▸ **Requirement**
Please return exactly the lines from the one containing "Cookie Richtlinie [EU] (483, 1992)" through the end of the records, including both.

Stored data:
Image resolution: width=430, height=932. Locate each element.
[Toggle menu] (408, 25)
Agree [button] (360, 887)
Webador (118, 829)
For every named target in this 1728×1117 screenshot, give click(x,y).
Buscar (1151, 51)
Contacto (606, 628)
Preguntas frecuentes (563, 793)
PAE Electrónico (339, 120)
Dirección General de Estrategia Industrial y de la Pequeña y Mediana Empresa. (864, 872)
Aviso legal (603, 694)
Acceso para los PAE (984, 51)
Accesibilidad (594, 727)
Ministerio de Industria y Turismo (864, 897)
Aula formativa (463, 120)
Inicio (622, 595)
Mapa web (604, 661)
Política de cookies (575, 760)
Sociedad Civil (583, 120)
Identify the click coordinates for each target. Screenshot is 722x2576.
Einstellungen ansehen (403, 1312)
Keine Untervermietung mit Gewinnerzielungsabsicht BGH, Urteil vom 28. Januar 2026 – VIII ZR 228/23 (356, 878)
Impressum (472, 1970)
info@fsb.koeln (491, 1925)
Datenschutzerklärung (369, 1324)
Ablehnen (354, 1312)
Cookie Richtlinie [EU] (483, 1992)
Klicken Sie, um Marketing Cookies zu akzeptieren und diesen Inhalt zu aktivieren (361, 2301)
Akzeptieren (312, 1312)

▸ **Response area**
Cookie Richtlinie [EU] (483, 1992)
Klicken Sie, um Marketing Cookies zu akzeptieren und diesen Inhalt zu aktivieren (361, 2301)
Akzeptieren (312, 1312)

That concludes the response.